Records from a data collection
=-=-=

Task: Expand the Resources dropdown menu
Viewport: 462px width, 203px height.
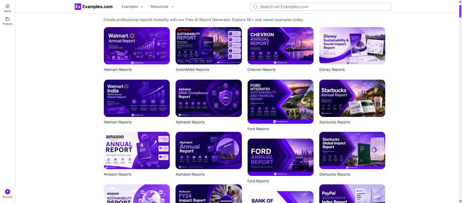Action: [162, 7]
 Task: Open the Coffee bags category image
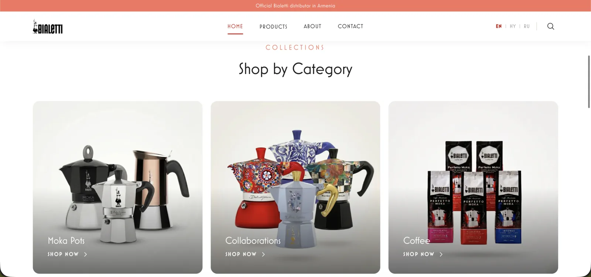(473, 188)
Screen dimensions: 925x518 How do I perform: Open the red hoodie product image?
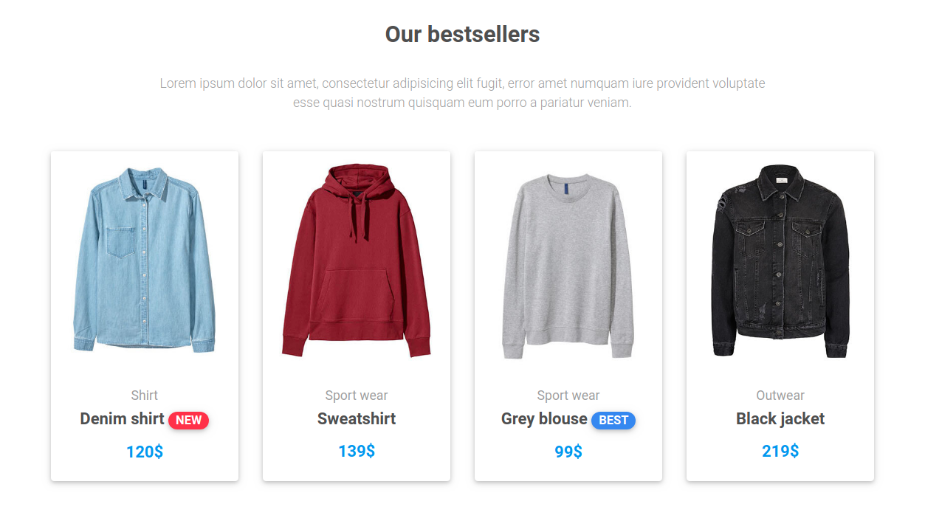click(x=357, y=260)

=-=-=

== PROBLEM TO WORK ON ==
Rewrite the stretch from the line containing "Screen dimensions: 925x518" through the end of the data as a Markdown table with the columns Row and Line, one row per nonblank line, leaving the pictures out.

== FULL ANSWER ==
| Row | Line |
|---|---|
| 1 | Screen dimensions: 925x518 How do I perform: Open the red hoodie product image? |
| 2 | click(x=357, y=260) |